The best way to prevent an IRS bank levy is to be proactive. Typically the IRS knows that a bank levy is going to have a devastating effect on your family or your business. They understand that it is going to cause you a financial difficulty.

Most often the IRS will send an IRS bank levy because you have missed a deadline or you are ignoring your tax problem. More than anything, an IRS levy is meant to get your attention. The best way to ensure that you are not a victim of a bank levy is to show the IRS that you are serious about taking care of your tax problems and make progress towards a resolution.

In other words, if you can get any missing tax returns filed and give them a proposal for resolution of the debt (for example, a payment plan or an Offer in Compromise) then you should not fear a bank levy.
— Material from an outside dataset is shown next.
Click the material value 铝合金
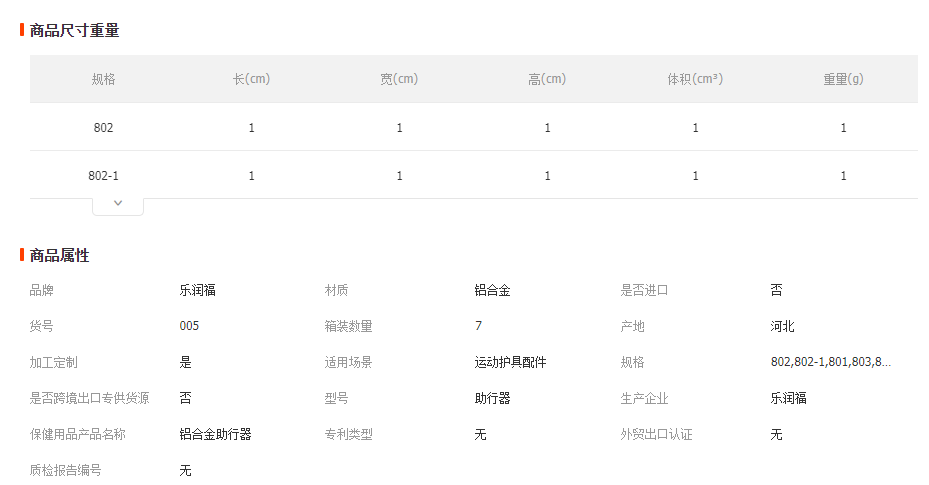[x=492, y=290]
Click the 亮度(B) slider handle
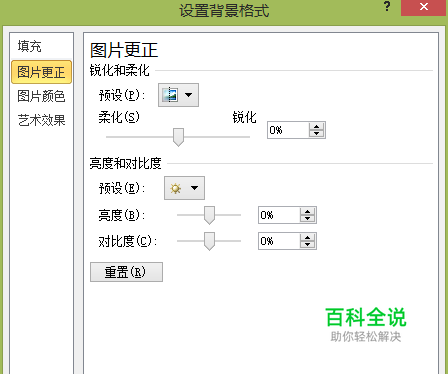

There are also many ways that an experienced professional can ensure that you are legally protected from a bank levy while you work on getting into compliance, usually though filing appeals or making informal agreements with the IRS.

How can I get an IRS Bank Levy released?

Because you only have 21 days to get an IRS levy released it’s important to get help now.  If the IRS has levied your bank account you are under active tax enforcement and the collection efforts will increase.

In all cases, we can ensure that no future levies will be issued by the IRS by demonstrating that we are working on the problem and presenting a timeline for the resolution of your account.

If you can prove that the levy that was already issued is going to cause you an economic hardship or was in error, the IRS has the authority to release that levy and many times will do so. Usually this means that you will need to prove to the IRS that the money they took is needed to pay your necessary living expenses. You can prove this by showing copies of delinquent bills, utility shut-off notices, etc.

You should be warned, though, that the IRS has become less willing to release bank account levies than they were in the past. The most common situation is for the IRS to agree to stop issuing new levies, but keep whatever money they already have. It does depend on how well you can document your economic hardship, though.